Globalement, j’ai fini dans un état raisonnable (hormis une poignée d’amour à vif à cause du frottement de ma ceinture d’eau) ce qui n’a sans doute pas été le cas de l’un des spectateurs inconscients qui a essayé d’emprunter un passage piéton qui traversait le parcours à 500 mètres de l’arrivée au moment précis où je lançais mon sprint final. Cherchant à me protéger de l’intrus, ma dextre est entrée en contact avec son visage l’amenant sans doute à regretter sa tentative incongrue.

 

Hormis ce bref chant du cygne, je n’ai jamais vraiment pu accélérer comme par le passé mais la moyenne est restée honorable. Au final, 3h46 et quelques secondes et une place dans le premier quart des arrivants : assez loin de mon meilleur temps mais néanmoins respectable compte tenu de la météo.
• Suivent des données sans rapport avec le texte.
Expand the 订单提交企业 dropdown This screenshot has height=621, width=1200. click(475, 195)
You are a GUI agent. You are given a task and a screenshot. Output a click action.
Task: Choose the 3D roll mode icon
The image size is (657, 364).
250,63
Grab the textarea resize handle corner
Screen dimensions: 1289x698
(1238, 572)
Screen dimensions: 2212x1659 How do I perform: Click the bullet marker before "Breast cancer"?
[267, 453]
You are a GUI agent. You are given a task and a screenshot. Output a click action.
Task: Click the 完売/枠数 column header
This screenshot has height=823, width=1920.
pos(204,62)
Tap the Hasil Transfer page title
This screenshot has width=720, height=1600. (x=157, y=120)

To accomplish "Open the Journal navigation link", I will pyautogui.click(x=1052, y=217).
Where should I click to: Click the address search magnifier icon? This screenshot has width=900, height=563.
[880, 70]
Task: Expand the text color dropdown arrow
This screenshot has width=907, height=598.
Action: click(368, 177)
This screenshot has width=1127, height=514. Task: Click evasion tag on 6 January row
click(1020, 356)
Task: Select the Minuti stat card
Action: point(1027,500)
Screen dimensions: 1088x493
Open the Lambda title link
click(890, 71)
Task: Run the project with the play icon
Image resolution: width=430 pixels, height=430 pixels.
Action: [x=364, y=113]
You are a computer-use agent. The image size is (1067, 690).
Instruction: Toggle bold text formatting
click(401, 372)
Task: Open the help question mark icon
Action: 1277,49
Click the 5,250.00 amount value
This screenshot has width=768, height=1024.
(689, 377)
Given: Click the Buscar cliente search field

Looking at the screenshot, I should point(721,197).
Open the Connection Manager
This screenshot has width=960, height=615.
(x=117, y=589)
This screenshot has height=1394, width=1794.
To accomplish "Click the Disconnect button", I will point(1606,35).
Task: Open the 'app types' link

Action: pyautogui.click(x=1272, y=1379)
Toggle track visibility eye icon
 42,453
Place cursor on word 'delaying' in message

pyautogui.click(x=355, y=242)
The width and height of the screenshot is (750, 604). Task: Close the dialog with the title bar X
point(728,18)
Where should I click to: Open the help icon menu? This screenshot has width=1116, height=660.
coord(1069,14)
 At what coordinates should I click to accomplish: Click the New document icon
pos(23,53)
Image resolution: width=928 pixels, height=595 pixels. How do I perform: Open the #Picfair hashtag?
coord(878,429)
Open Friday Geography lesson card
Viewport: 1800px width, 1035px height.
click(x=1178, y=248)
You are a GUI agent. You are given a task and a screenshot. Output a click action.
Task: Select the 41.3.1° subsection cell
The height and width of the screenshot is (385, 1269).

Et pas de couronne de laurier impériale mais une jolie médaille dorée sur laquelle sont représentés les pavés sus-mentionnés, une couverture de survie (au cas où on aurait eu froid sans doute) et un masque chirurgical bien inutile compte tenu de la faible densité des présents encore debout.

 

La suite aura été assez classique : pizzas, glaces artisanales et bières après l’épreuve, le lendemain, décrassage à vélo sur la Via Appia Antica (elle aussi pavée pour le passage des légions romaines il y a quelques siècles) et forte envie de disposer d’un déambulateur pendant les jours suivants en se demandant pourquoi, mais bon sang pourquoi, on prend plaisir à se faire mal à ce point.

 

Enfin, après un passage par la boutique de l’AS Roma pour habiller ma progéniture et par un distributeur local de café pour alimenter mon addiction à la caféine, retour à Paris avec Air France (et sa nouvelle spécialité spéciale covid, la tranche de gouda translucide au sein de deux moitiés de tranches d’un pain de mie assez douteux), arrivée tardive à Roissy pour faire face à un employé des douanes unique qui visait, un à un, les pass sanitaires de centaines de voyageurs entraînant une sortie encore plus tardive de l’aéroport pour finir par se résoudre à dédaigner le RER et attraper un taxi pour achever le périple … et reprendre le chemin du bureau.